• **Exercise objective**
Extract each line below that contains the word "screenshot".

• **Data supplied**
— START —

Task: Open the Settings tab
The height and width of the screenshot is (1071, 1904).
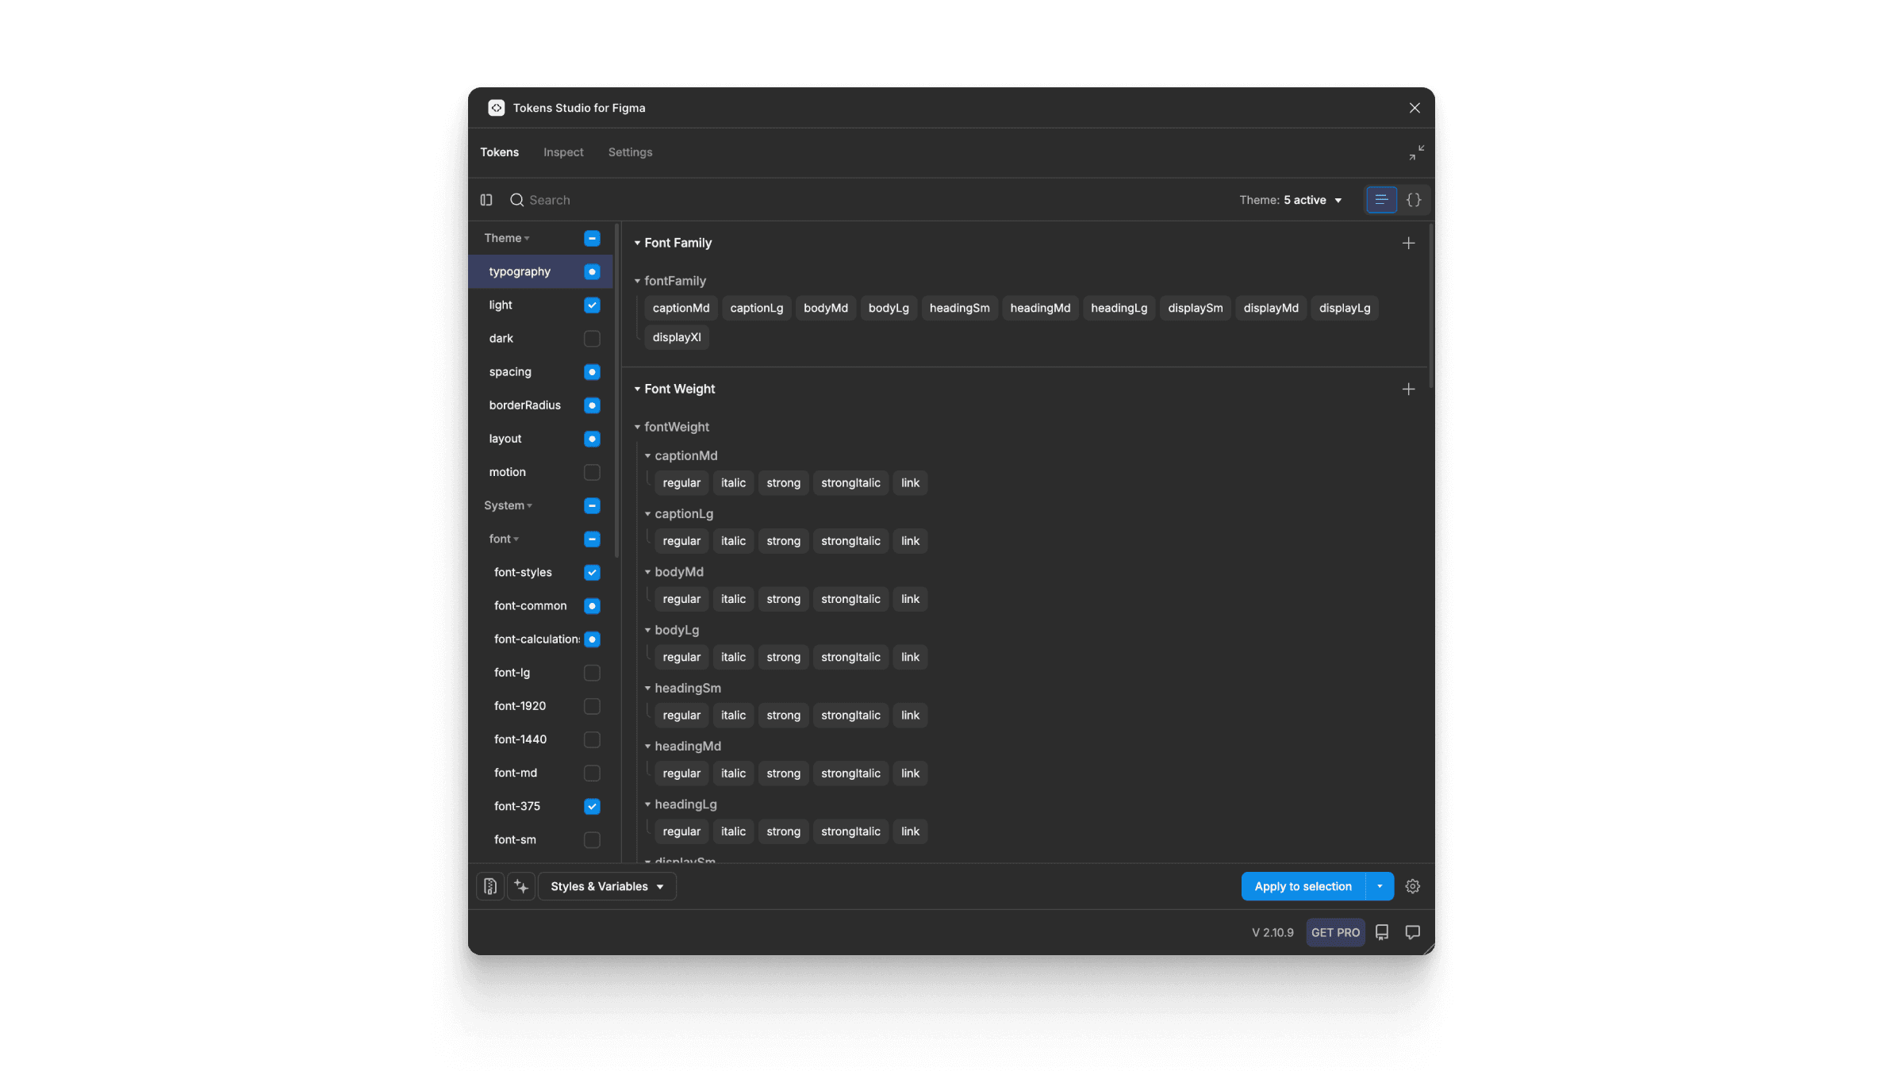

— END —
— START —

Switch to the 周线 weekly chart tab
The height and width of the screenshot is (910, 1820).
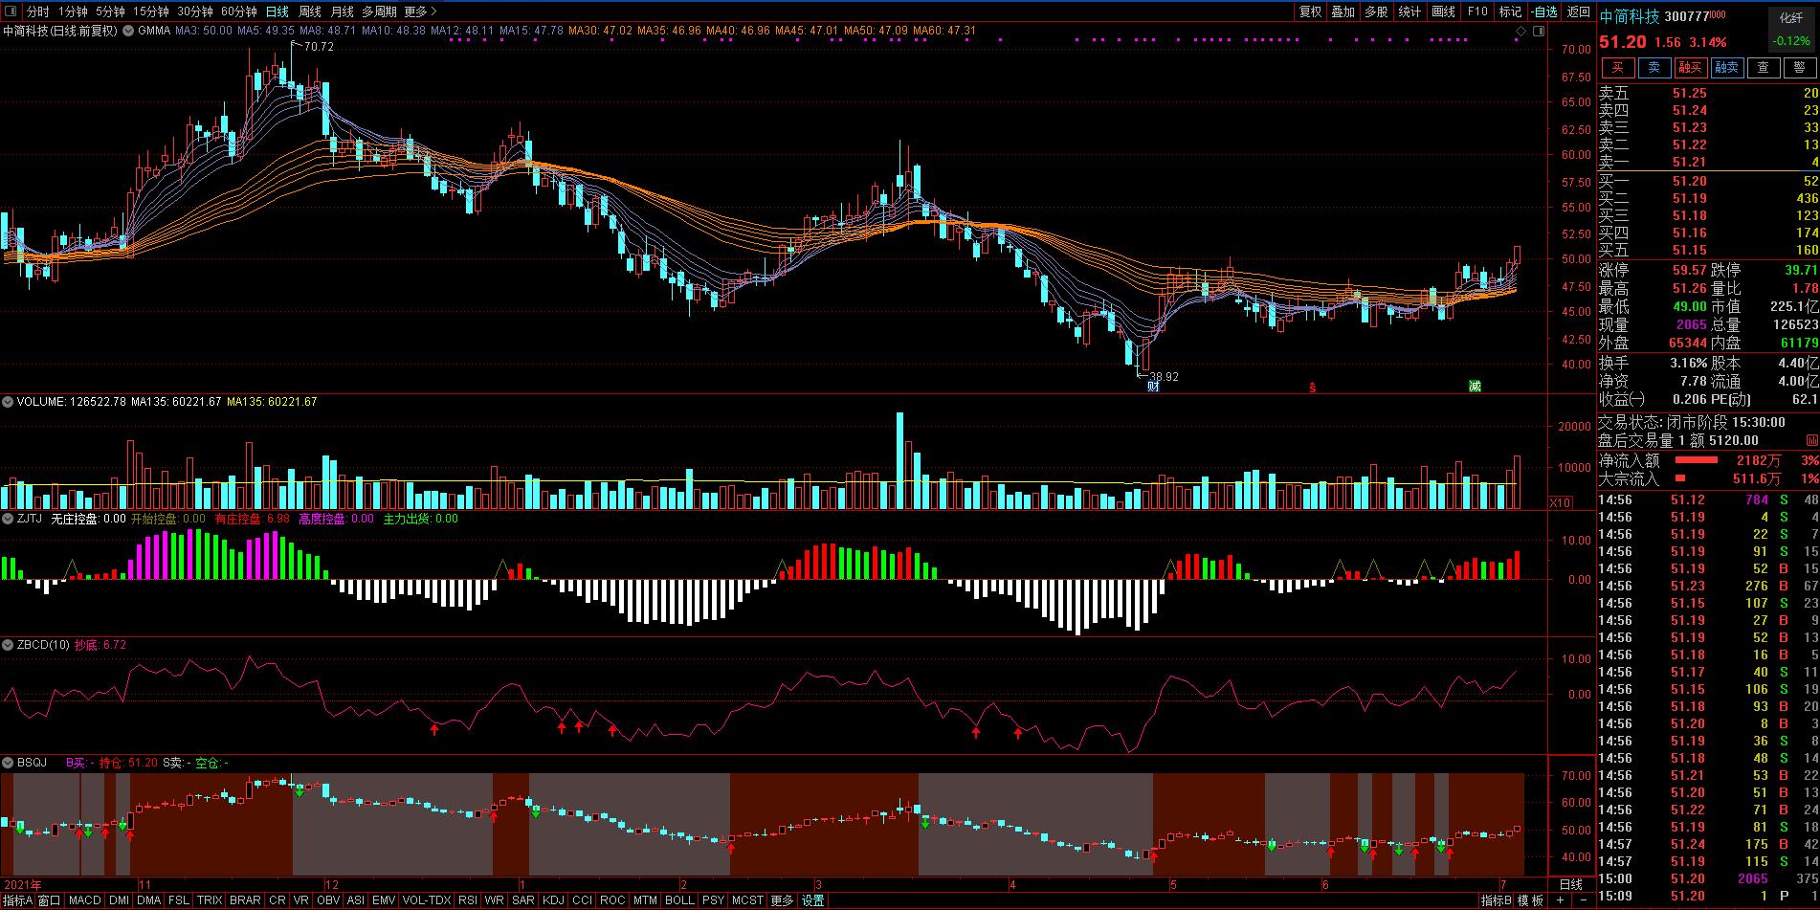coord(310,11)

— END —

• **Reply to the exercise**
The height and width of the screenshot is (1071, 1904).
The height and width of the screenshot is (910, 1820).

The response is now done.